National’s credibility problem

National’s tax cut figures have always felt rubbery.

Their calculations always seemed wooly.  And their headline figure, that an average household with kids would receive a $250 a fortnight tax cut always seemed to be optimistic.

Craig Rennie at the CTU has been performing sterling work on the issue.  He has crunched the figures and concluded that very, very few families would qualify.

His analysis was that for a family to receive this level of benefit it would have to be spending at least $300 per week on childcare and the family would have to be a two income family and each adult would have to be earning between $53,500 and $66,000.

Very few families have these features.  The estimate is that only 0.18% of families qualify.

The CTU provided the figures to Amelia Wade who sent them to Chris Bishop seeking a response so she could complete a story.

This is where it gets interesting.

Bishop decided to go all conspiratorial on it.

From a National Party press release:

“Today, the CTU has attempted to launch another attack on National’s tax relief plan.

[Snip]

The CTU ‘economist’, Craig Renney, was most recently advisor to Grant Robertson. Rather than take responsibility for providing abysmal advice to his Minister that has driven high inflation and high interest rates or advocate for his members who would be better off under National’s tax relief plan, he is spending his days peddling nasty attacks on National.

Serious questions should be asked about the extent to which Labour is laundering attacks through the CTU and Capital Government Relations.

It seems there is no limit to how low Labour will go with their campaign of misinformation and gutter politics. But why anyone is taking them or the CTU seriously at this point is beyond me.”

Shock horror. Highly qualified PR professionals who know how to analyse and cost policies and who want to create a better world provide support to the trade union movement.

Bishop should address the substance of the CTU’s argument. It is telling that he refuses to do so but instead sees conspiracies.

Amelia Wade was not amused by Bishop’s use of the material.

A few hours later National changed tack and admitted that the figures were actually correct but if anyone had misunderstood it was their fault, not National’s. From Michael Neilsen at the Herald:

National leader Christopher Luxon says they knew just 3000 households – 0.18 per cent of the country – would get the full $250 a fortnight headline figure in their tax relief package, but claimed it wasn’t misleading to advertise it as going to the “average-income family”.

The crucial part was that the party had included the words “up to $250” in their tax package document, Luxon said.

The revelation came amid a day of campaigning dominated by strong accusations by both main parties over their tax plans.

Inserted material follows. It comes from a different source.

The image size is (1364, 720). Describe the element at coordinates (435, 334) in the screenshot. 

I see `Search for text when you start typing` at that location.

Labour leader Chris Hipkins accused National of a “scam” as he pointed out multiple speeches, interviews and press releases where National had simply stated the average income family with children would get the full amount, with no “up to” mentioned.

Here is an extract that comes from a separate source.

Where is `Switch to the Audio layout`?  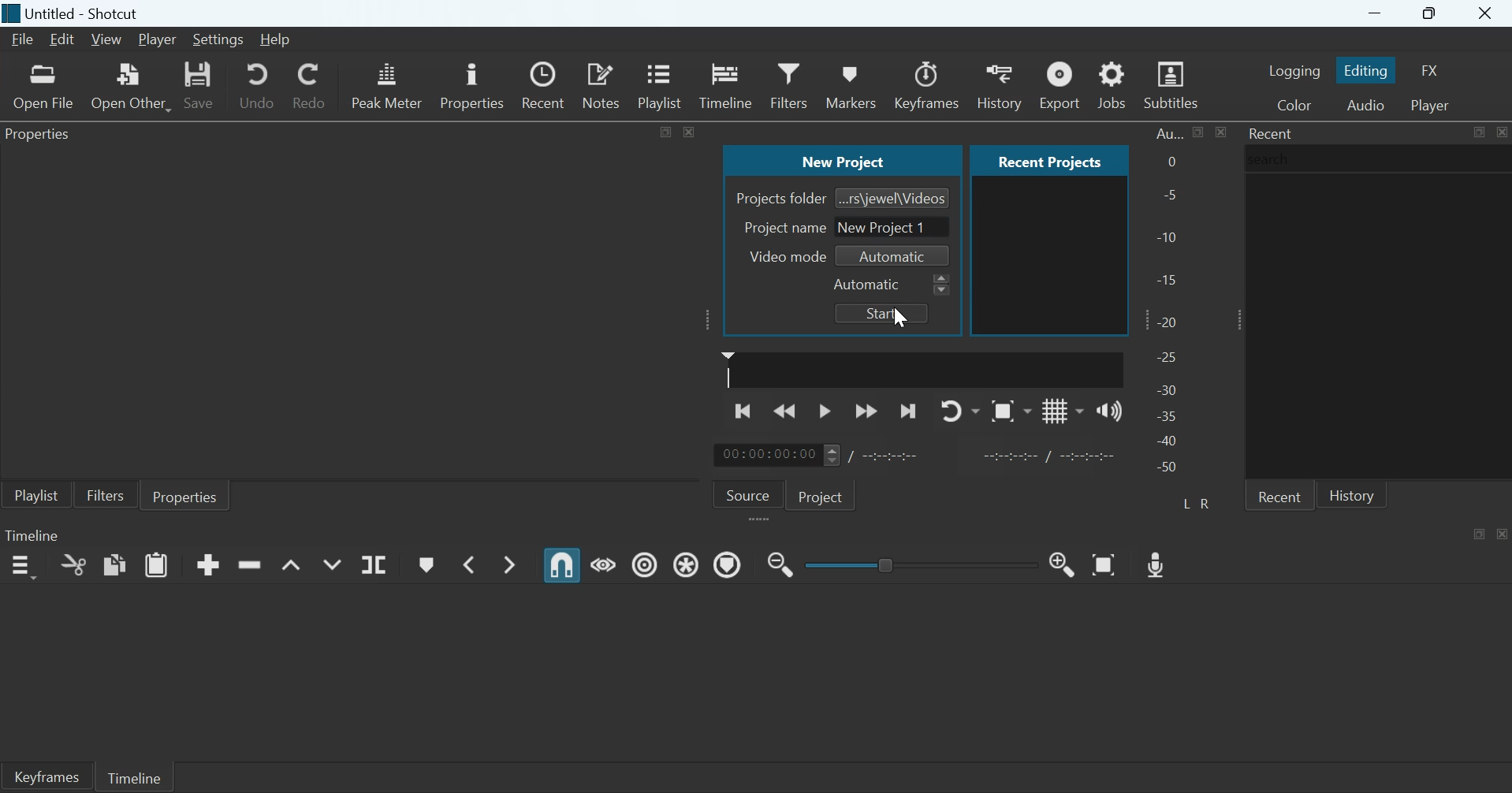
Switch to the Audio layout is located at coordinates (1366, 104).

“National will provide tax relief to working New Zealanders, with an average-income family with young children receiving $250 a fortnight under our plan,” said finance spokeswoman Nicola Willis in a September 21 press release.

Of course the publicity was deeply deceptive and arguably just short of an outright lie.  And Luxon’s and Willis’s clumsy presentations have converted what was deeply deceptive into a falsehood.

The basic lesson from all of this is that you cannot trust National.  Its flagship tax cut policy is in tatters.  It cannot justify some herculean assumptions about how much the new taxes will earn and the promised benefits have been well and truly overstated.